Desmontar o puzzle de um teatro de ópera

Na Boa Hora ficarão os gabinetes, as equipas de trabalho e salas de ensaio para o coro e para orquestra – mas que têm um limite para o número de instrumentistas que podem albergar. "Estamos em negociação com outros espaços para fazer outro tipo de ensaios", diz a presidente do Opart à Lusa. No caso de um ensaio da Orquestra Sinfónica Portuguesa não há espaço na Boa Hora. Assim, "os ensaios sinfónicos serão feitos nos locais [do país onde as óperas estarão em itinerância] e com o acordo das estruturas com quem vamos fazer a programação", adiciona Conceição Amaral à agência, dizendo que a programação está a ser desenhada e que deve ser apresentada até ao final do ano, juntamente com o projecto para as obras de requalificação.

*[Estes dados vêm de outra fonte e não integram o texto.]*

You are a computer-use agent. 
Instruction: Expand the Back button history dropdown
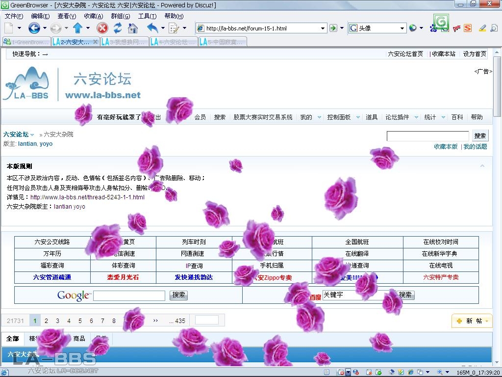click(45, 28)
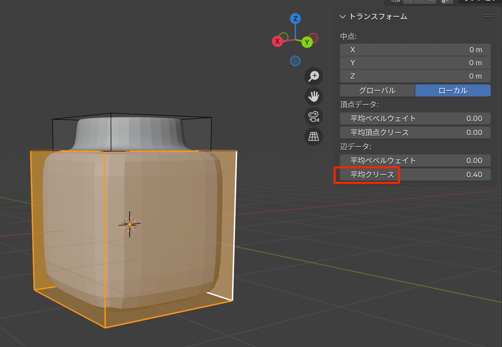Click the zoom magnifier icon in viewport

click(313, 76)
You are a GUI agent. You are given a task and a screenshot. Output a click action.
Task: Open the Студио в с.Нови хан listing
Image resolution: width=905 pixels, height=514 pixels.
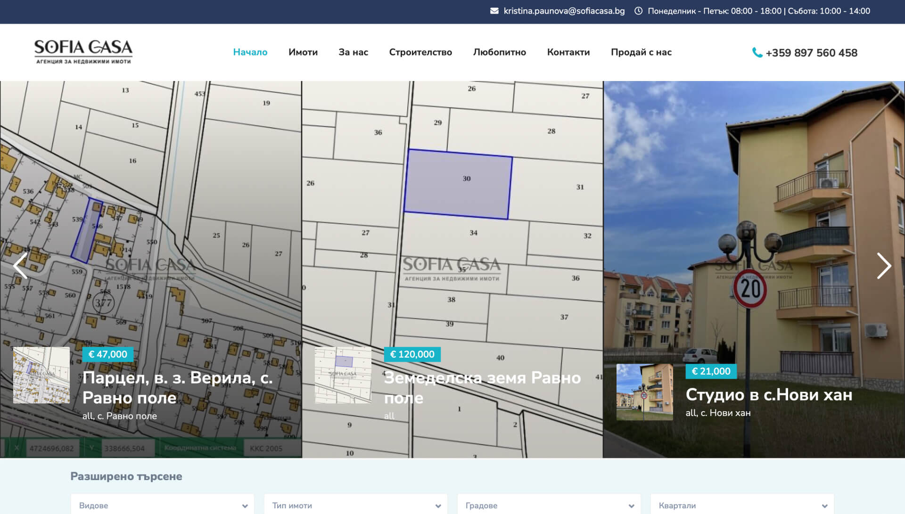click(x=768, y=395)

Não existindo espaço na Boa Hora para montar espectáculos, a maior parte da actividade artística será em digressão pelo país todo, segundo disse Conceição Amaral, existindo já protocolos com autarquias e estruturas parceiras. "Fazer ópera no país não é fácil e nem todas as estruturas têm capacidade para ter a Ópera do São Carlos" tal como ela é feita no teatro em Lisboa, sublinha Conceição Amaral à Lusa. No período previsto, o São Carlos estará a fazer programação com o CCB e no Teatro Camões, que já terá terminado as obras em curso.

O arquitecto João Mendes Ribeiro e o Atelier 15, dos arquitectos Alexandre Alves Costa e Sergio Fernandez, venceram o concurso internacional para a renovação do TNSC. Mendes Ribeiro disse na altura que "vai fazer uma revolução do palco para os bastidores, mexendo pouco nas áreas que são usadas pelo público, fazendo apenas pequenas correcções”.

O projecto apresentado por estes arquitectos foi o escolhido “pelo respeito das características urbanas do conjunto classificado da Lisboa pombalina, nomeadamente quanto à preservação das morfologias dominantes e integração de novas materialidades, assim como pela salvaguarda das singularidades arquitectónicas, de expressão monumental, do corpo principal do TNSC”, segundo o relatório final do júri. Segundo Conceição Amaral, decorrem actualmente a "apreciação dos estudos prévios e de trabalho". A requalificação do São Carlos está orçada em 27,9 milhões de euros e é o investimento mais elevado do PRR na área da Cultura, que tem uma dotação total de 150 milhões de euros para o património.

As obras de reabilitação do TNSC estavam inicialmente agendadas para Janeiro de 2024 e foram depois adiadas para o segundo semestre de 2024. Entretanto, o Ministério da Justiça terá de encontrar novo local de trabalho para cerca de 135 magistrados.